Two months ago, a young mother of two was stoned to death by her relatives on the order of a tribal court in Pakistan. Her crime: possession of a mobile phone.
Arifa Bibi’s uncle, cousins and others hurled stones and bricks at her until she died, according to media reports. She was buried in a desert far from her village. It’s unlikely anyone was arrested. Her case is not unique. Stoning is legal or practised in at least 15 countries or regions. And campaigners fear this barbaric form of execution may be on the rise, particularly in Pakistan, Afghanistan and Iraq.
Women’s rights activists have launched an international campaign for a ban on stoning, which is mostly inflicted on women accused of adultery. They are using Twitter and other social media to put pressure on the United Nations Secretary General, Ban Ki-moon, to denounce the practice.

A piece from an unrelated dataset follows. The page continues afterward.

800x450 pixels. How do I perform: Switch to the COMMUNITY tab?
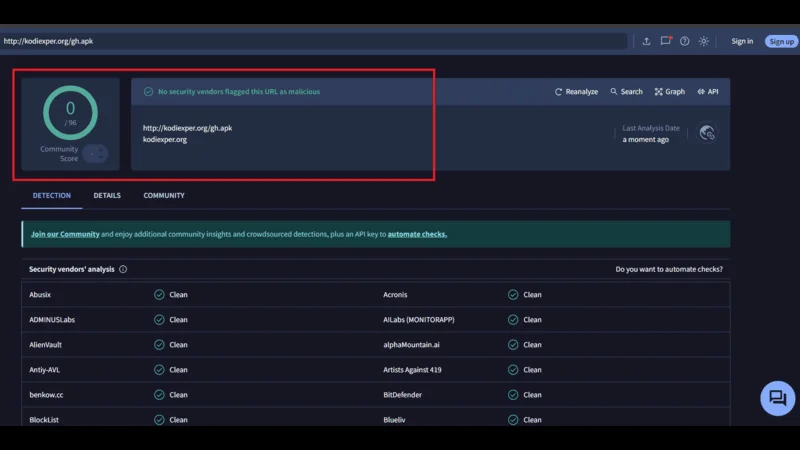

“Stoning is a cruel and hideous punishment. It is a form of torturing someone to death,” said Naureen Shameem of the international rights group Women Living Under Muslim Laws. “It is one of the most brutal forms of violence perpetrated against women in order to control and punish their sexuality and basic freedoms.”
She said activists will also push the UN to adopt a resolution on stoning similar to the one passed last year on eradicating female genital mutilation – another form of violence against women often justified on religious and cultural grounds.
Stoning is not legal in most Muslim countries and there is no mention of it in the Koran. But supporters argue that it is legitimised by the Hadith – the acts and sayings of the Prophet Mohamed. Stoning is set out as a specific punishment for adultery under several interpretations of sharia or Islamic law. In some instances, even a woman saying she has been raped can be considered an admission to the crime of zina (sex outside marriage).
In one case cited by Shameem, a 13-year-old Somali girl, Aisha Ibrahim Duhulow, was buried up to her neck and stoned by 50 men in front of 1,000 people at a stadium in Kismayu in 2008. Her father told Amnesty International she had been raped by three men but was accused of adultery when she tried to report the rape to the al-Shabaab militia in control of the city.